» WHAT YOU SHOULD DO
From the summary of the paper on near-matter bounces, extract the passage that runs from "## Contribution" up to and including "consistent with observations.", copied word for word.

# Viable scalar spectral tilt and tensor-to-scalar ratio in near-matter   bounces

**Authors:** Rathul Nath Raveendran, L. Sriramkumar

arXiv: 1812.06803 · 2019-10-22

## TL;DR

This paper extends a matter bounce cosmological model to include a second parameter, enabling it to produce near-matter bounces with scalar spectral tilt and tensor-to-scalar ratio consistent with Planck observations, through numerical analysis.

## Contribution

The paper introduces a modified matter bounce model with an additional parameter, allowing for realistic spectral tilt and tensor-to-scalar ratio predictions.

## Key findings

- Model achieves near-matter bounce with realistic spectral tilt.
- Numerical calculations match Planck CMB anisotropy data.
- Small tensor-to-scalar ratio consistent with observations.

» DATASET SECTION
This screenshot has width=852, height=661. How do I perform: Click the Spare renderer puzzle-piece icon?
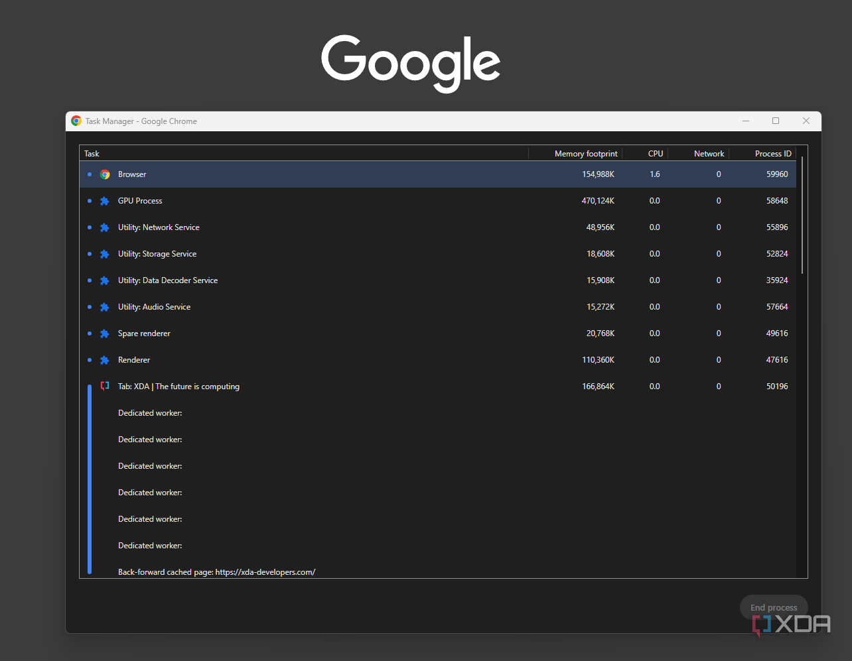pos(105,333)
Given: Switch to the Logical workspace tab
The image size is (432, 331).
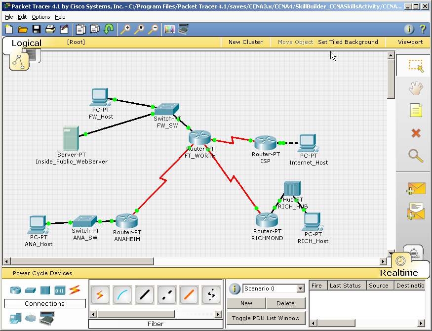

» TASK OUTPUT
## Contribution

The paper introduces a modified matter bounce model with an additional parameter, allowing for realistic spectral tilt and tensor-to-scalar ratio predictions.

## Key findings

- Model achieves near-matter bounce with realistic spectral tilt.
- Numerical calculations match Planck CMB anisotropy data.
- Small tensor-to-scalar ratio consistent with observations.